REQUIRED ACTION: The required output is the stretch from the line containing "Task: Open the drawing tools pencil icon" through the line containing "Task: Switch to the Unified tab" in the records below, unaltered and with no pictures.

DATA FOR THE TASK:

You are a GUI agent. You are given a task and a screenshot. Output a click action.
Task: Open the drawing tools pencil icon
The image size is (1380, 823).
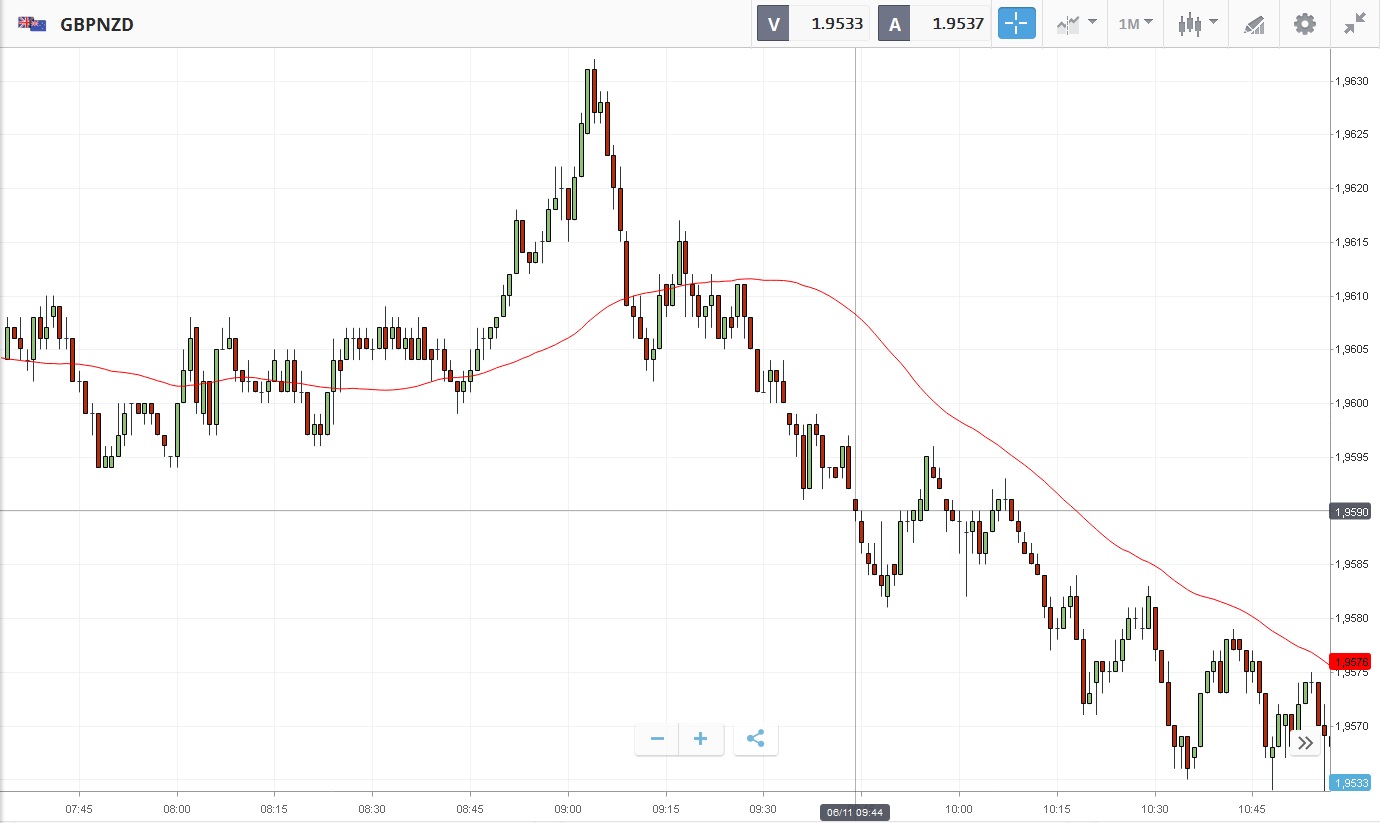pos(1254,24)
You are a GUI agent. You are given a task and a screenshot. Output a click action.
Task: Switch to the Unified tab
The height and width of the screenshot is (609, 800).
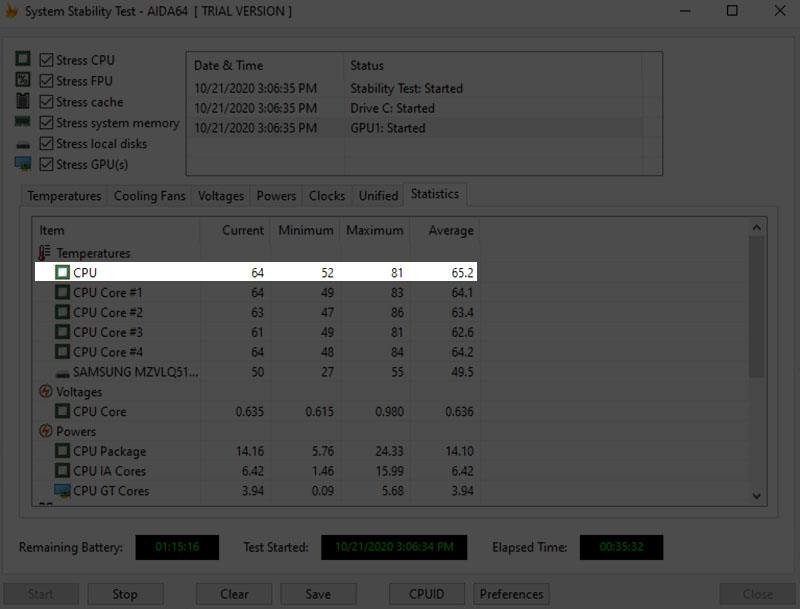377,195
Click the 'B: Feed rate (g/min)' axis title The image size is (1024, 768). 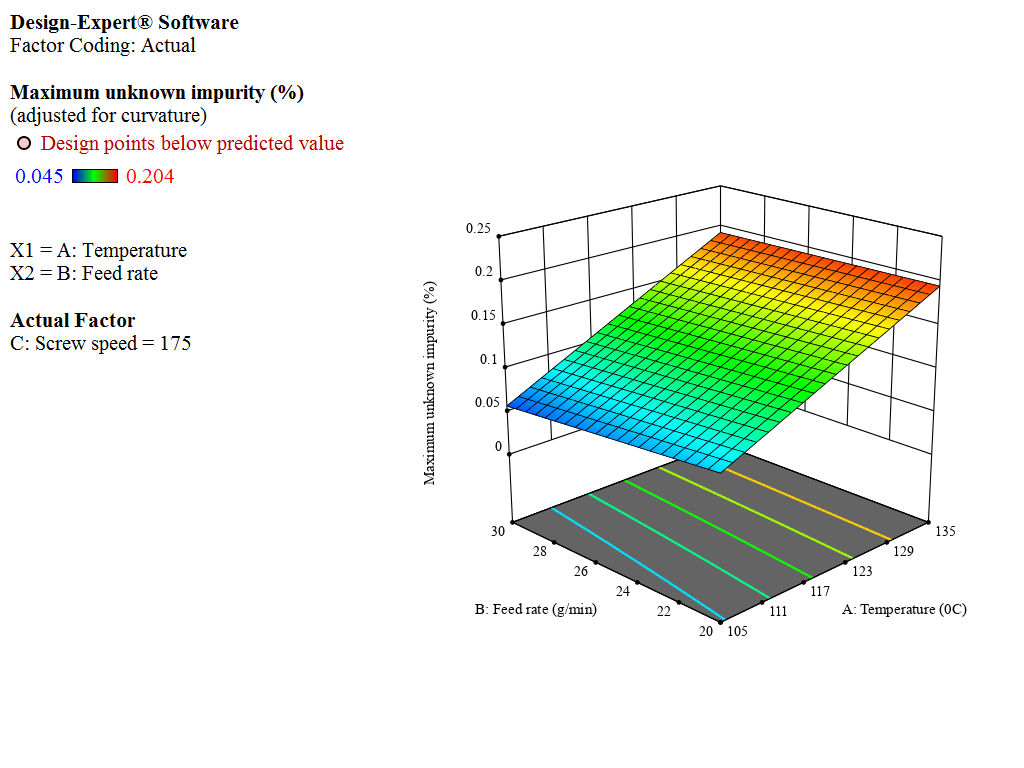(x=535, y=609)

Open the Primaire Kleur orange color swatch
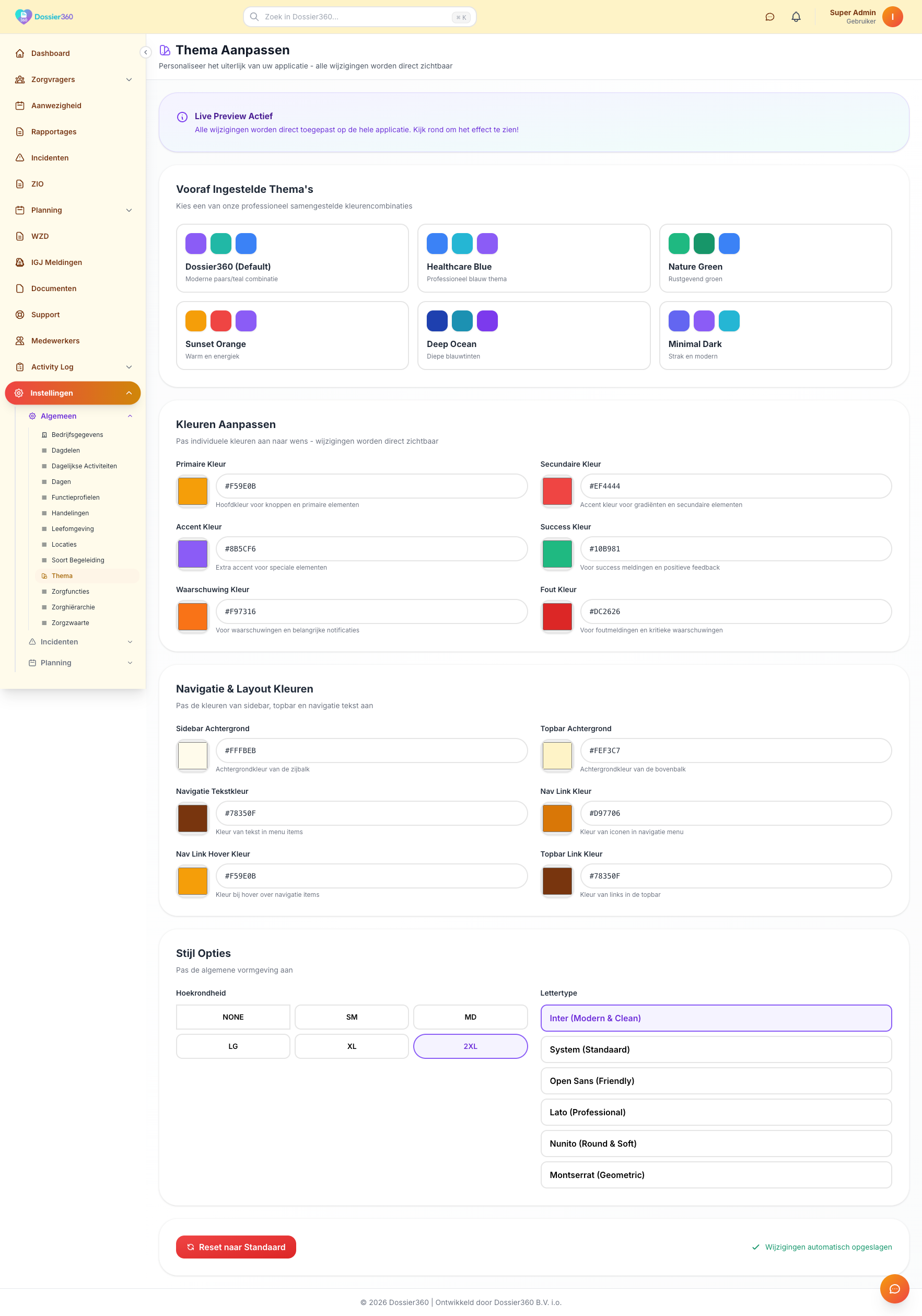coord(193,491)
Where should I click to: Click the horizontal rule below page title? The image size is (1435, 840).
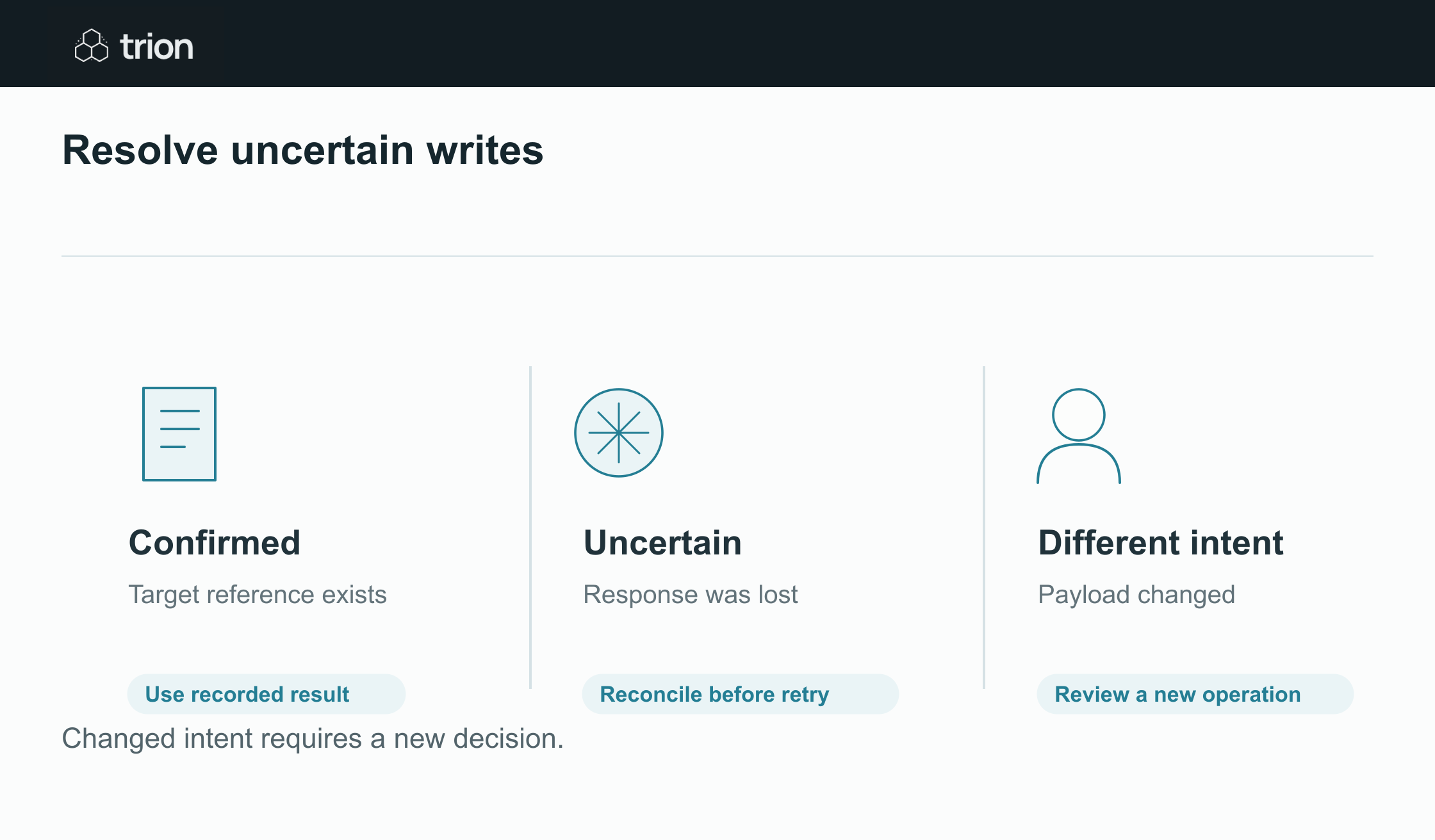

ANSWER TO THIS EXERCISE:
Task: Open the drawing tools pencil icon
The image size is (1380, 823).
pos(1254,24)
You are a GUI agent. You are given a task and a screenshot. Output a click action.
Task: Switch to the Unified tab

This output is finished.